Archibald Campbell (April 27, 1845 - January 5, 1913) was a Canadian politician.

==Background==
Born in Howard Township, Kent County, Canada West. His father was from Argyleshire, Scotland, and his mother a native of Oneida County, New York. Campbell was educated at the Public and High Schools of Kent. A miller, he was for several years member of the Council of Chatham which he represented in the County Council.

He was first elected to the House of Commons of Canada for the electoral district of Kent in the 1887 general elections. A Liberal, he was unseated but re-elected in a May 1888 by-election and elected again in the general elections of 1891 and 1896.

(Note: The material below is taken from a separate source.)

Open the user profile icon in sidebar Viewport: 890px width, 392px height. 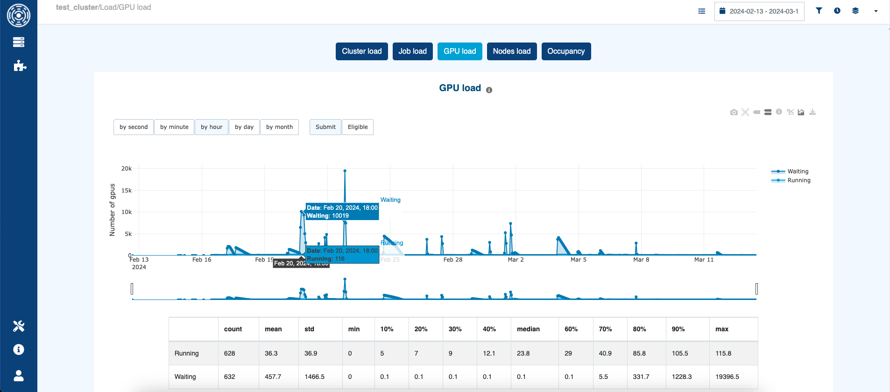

Shortly thereafter he relocated to Toronto Junction, where he owned a milling company. As one of the town's major employers, Campbell was instrumental in getting the town a customs house so that local businesses (including his own) could clear their railway imports without having to go to downtown Toronto. Despite this credential, he was an unsuccessful candidate in the electoral district of York West in the general elections of 1900, but he was elected in a 1902 by-election upon the death of Nathaniel Clarke Wallace. He was elected in 1904 for York Centre.

In 1907, he was called to the Senate of Canada representing the senatorial division of Toronto West, Ontario on the advice of Wilfrid Laurier. He served until his death in 1913.